◆ **Directions**: Consider the entries given below. Count the lines that include "agent" and give only the count.

*** Opening of Task inputs ***

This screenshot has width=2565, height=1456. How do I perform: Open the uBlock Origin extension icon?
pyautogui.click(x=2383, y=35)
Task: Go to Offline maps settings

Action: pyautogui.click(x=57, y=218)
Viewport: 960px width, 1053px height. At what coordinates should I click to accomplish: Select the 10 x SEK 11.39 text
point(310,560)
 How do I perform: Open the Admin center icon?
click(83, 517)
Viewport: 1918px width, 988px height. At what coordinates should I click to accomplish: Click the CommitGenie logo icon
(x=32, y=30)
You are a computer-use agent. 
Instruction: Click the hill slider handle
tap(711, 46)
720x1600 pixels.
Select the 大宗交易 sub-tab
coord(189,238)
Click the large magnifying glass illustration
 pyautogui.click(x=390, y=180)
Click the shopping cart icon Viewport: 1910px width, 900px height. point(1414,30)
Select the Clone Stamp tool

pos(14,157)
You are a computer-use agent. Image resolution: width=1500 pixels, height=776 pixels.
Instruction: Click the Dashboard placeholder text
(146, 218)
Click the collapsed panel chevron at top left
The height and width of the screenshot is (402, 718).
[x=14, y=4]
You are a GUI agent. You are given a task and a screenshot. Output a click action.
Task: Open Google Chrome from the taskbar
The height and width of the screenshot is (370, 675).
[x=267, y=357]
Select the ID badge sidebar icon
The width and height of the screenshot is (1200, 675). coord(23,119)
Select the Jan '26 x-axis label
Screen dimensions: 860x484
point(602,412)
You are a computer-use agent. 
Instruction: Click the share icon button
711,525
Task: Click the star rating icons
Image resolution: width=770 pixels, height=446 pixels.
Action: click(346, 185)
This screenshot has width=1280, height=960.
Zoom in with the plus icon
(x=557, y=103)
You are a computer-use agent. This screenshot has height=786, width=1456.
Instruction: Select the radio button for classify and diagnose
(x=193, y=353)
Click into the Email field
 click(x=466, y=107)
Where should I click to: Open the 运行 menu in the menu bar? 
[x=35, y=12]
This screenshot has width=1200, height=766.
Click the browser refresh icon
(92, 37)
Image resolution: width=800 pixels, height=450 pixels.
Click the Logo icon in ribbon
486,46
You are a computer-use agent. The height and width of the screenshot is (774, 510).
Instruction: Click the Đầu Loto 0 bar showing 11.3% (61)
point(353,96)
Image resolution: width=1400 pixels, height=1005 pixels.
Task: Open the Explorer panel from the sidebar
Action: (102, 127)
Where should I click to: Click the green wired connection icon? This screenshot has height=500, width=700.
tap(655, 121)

*** Close of Task inputs ***

◆ **Result for this task**: 6